[Exercise task]: Reproduce every line of the items below word for word, leaving out the pictures.
--- start of Exercise materials ---
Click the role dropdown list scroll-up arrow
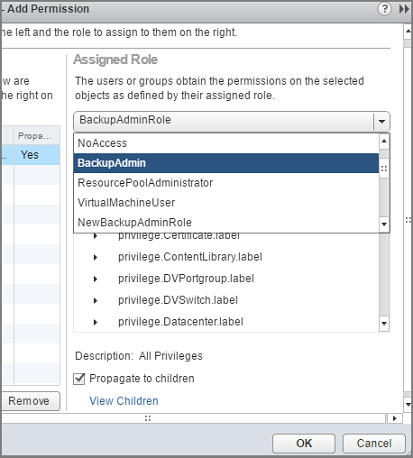 pyautogui.click(x=384, y=141)
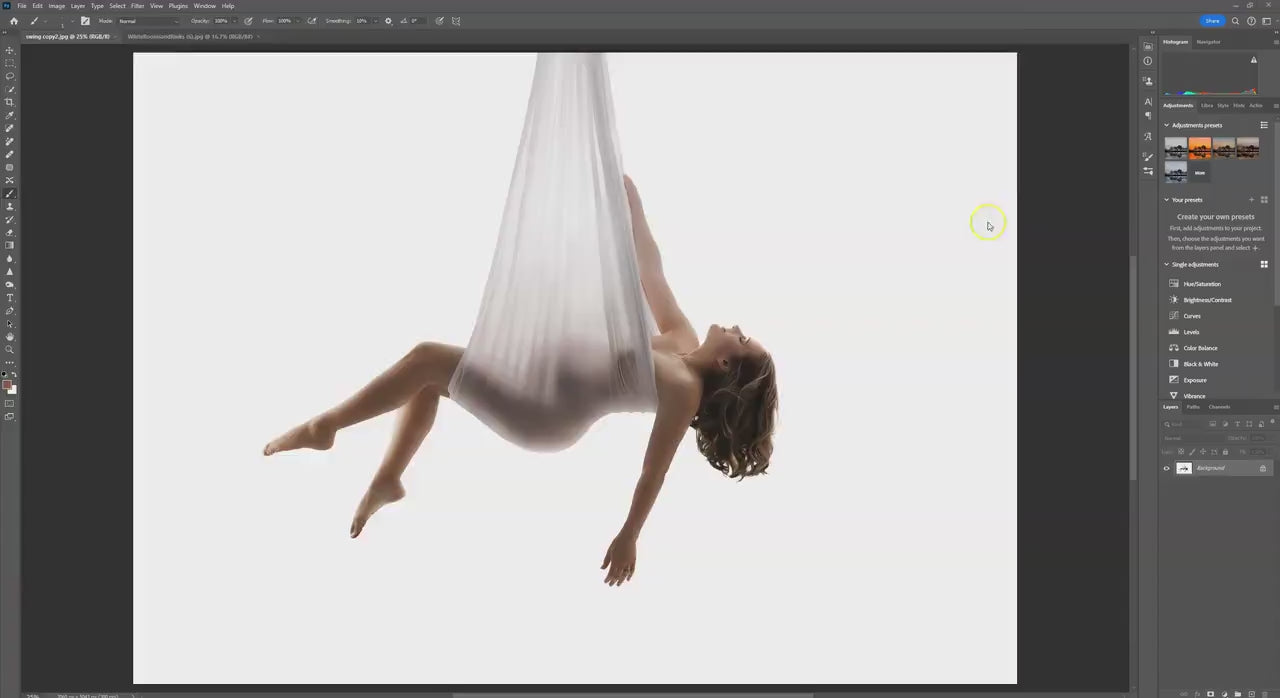Viewport: 1280px width, 698px height.
Task: Switch to the Channels tab
Action: coord(1219,407)
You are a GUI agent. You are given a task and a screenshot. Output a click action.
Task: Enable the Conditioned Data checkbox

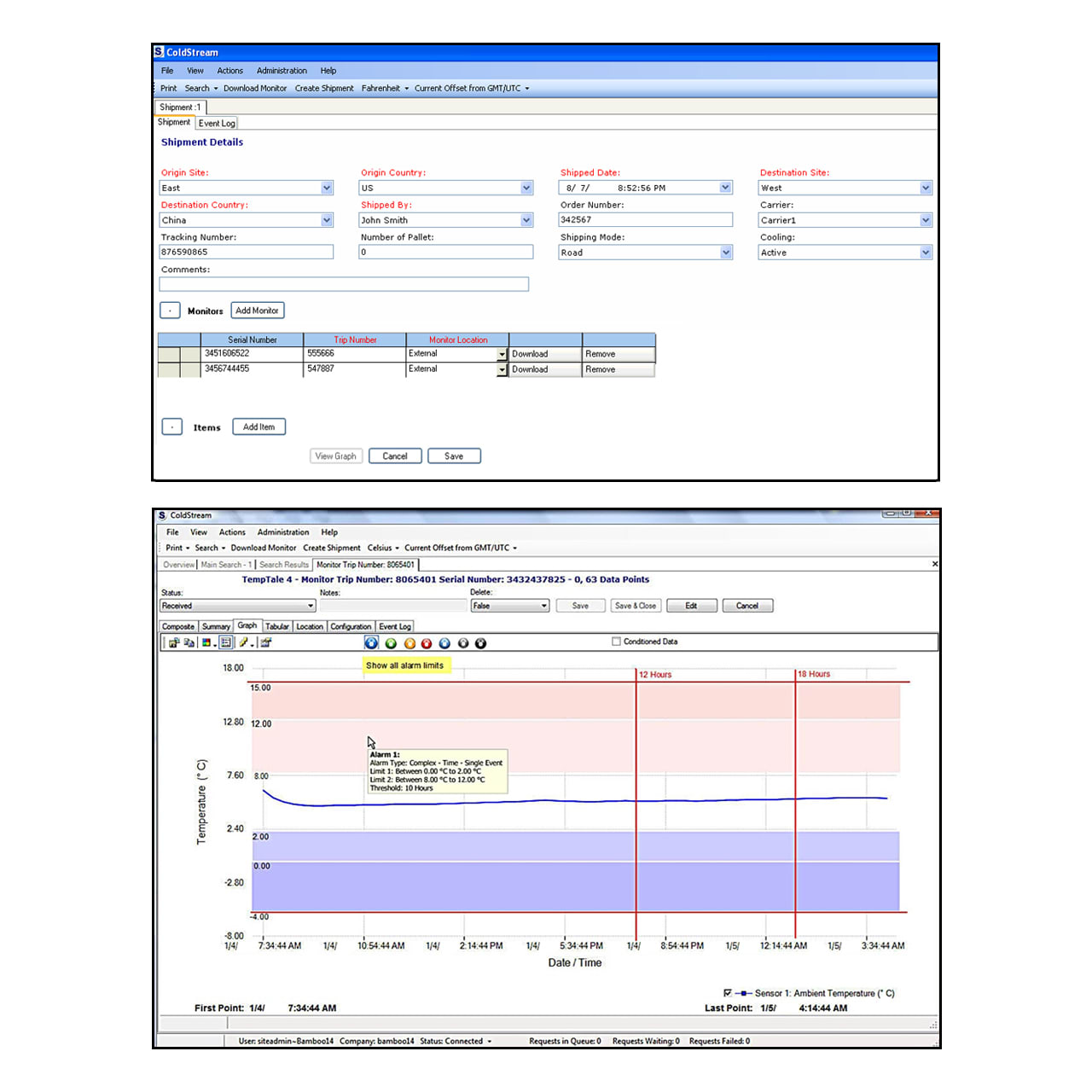point(615,642)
--- end of Exercise materials ---
[Solution for this problem]:
Click the role dropdown list scroll-up arrow
 pyautogui.click(x=384, y=141)
Viewport: 1280px width, 698px height.
Task: Switch to the Channels tab
Action: coord(1219,407)
You are a GUI agent. You are given a task and a screenshot. Output a click action.
Task: Enable the Conditioned Data checkbox

point(615,642)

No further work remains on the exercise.